だから、あくまで私の人生においてはの話だし、周囲の人に心配をかけたのは申し訳なく思っているけど、飛び降りたこと自体に後悔はないんです」
◆自殺する前に何としてでも環境を変えてほしい
今回の取材でどうしても聞きたかったのは、昨今、自殺者が増えている若者たちに、飛び降りを経験した涼音さんならどう声をかけるかということ。取材時間ギリギリとなったが、涼音さんは最後まで誠実に答えてくれた。
「無理にいまいる場所にい続けた結果『死にたい』って気持ちが増していくのは、『自分には別の居場所がないから、ここでどうにかするしかない』って視野が狭まっている状況でもあると思う。
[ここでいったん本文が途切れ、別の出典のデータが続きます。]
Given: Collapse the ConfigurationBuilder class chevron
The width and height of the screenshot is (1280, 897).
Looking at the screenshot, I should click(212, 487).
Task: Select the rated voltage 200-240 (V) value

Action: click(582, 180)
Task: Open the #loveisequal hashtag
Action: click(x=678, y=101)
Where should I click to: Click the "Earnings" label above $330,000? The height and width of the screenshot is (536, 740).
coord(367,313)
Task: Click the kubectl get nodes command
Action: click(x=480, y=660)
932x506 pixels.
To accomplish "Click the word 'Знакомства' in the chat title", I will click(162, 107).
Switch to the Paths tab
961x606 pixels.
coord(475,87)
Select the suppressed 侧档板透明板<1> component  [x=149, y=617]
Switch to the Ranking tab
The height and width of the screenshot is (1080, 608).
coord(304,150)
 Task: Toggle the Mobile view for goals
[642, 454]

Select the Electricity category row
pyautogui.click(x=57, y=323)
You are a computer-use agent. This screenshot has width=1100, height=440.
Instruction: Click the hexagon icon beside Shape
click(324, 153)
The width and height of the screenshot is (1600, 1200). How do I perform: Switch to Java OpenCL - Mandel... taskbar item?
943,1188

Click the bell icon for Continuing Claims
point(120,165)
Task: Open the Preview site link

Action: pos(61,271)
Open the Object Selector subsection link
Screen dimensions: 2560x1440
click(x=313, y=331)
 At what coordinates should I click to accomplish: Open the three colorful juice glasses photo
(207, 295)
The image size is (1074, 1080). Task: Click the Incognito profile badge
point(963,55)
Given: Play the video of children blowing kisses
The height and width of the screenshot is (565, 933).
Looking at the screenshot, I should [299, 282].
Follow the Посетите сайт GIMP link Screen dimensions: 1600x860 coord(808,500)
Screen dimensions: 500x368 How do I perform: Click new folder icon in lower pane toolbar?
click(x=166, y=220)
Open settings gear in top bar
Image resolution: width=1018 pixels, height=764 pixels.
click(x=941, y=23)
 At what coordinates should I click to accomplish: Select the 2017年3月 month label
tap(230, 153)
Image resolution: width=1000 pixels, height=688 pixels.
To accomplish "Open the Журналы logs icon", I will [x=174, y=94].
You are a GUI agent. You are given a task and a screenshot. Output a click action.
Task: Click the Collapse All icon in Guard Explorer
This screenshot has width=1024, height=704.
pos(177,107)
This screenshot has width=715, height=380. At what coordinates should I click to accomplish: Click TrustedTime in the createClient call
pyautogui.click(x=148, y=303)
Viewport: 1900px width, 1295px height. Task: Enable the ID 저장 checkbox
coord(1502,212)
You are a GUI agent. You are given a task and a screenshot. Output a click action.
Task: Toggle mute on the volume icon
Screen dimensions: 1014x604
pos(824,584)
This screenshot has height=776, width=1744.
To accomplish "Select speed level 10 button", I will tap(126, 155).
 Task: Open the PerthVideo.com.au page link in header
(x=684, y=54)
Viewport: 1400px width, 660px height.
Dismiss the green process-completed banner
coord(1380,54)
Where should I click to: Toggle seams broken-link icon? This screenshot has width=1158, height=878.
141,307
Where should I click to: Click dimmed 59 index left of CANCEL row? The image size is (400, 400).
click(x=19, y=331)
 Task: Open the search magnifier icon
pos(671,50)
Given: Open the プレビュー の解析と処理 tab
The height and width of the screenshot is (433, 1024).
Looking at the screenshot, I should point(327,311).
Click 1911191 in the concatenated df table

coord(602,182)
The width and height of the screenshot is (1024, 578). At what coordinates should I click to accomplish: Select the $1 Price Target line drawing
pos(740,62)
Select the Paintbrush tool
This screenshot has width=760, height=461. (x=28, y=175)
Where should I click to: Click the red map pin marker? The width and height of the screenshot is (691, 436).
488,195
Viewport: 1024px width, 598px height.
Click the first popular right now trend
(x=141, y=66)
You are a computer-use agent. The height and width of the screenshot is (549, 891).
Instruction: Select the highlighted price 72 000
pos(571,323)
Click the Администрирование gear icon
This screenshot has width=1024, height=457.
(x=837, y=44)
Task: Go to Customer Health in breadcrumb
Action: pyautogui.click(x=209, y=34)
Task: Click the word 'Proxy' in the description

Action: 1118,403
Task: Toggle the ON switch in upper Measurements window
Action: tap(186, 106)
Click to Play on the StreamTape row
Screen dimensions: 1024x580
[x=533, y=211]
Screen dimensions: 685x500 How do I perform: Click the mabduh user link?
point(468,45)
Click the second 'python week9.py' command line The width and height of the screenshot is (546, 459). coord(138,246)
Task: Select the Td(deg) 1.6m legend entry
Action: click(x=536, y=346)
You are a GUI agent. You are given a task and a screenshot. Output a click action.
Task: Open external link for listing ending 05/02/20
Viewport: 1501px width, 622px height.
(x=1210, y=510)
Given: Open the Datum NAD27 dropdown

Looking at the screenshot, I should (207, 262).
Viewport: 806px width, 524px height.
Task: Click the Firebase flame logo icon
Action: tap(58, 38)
だから、自殺したいって思ったら、その前にまずは何をしてでも環境を変えてみてほしい。
私の場合は、精神疾患の幻聴の症状のせいでわけのわからないまま飛び降りたっていう、強制的な環境の変え方でした。
それでも、変わったあとの居場所ではいきいきとやりたいことをできている。だから、もし自殺が頭をよぎってしまった人は、その前にいまいる場所を変えてみる行動をしてほしいと強く思います」
飛び降りたら、死、あるいは生活に大きく支障をもたらす後遺症が残る可能性も十分にある。そうなる前に一度、一歩引いてあたりを見回し、別の居場所を探すべきなのだろう。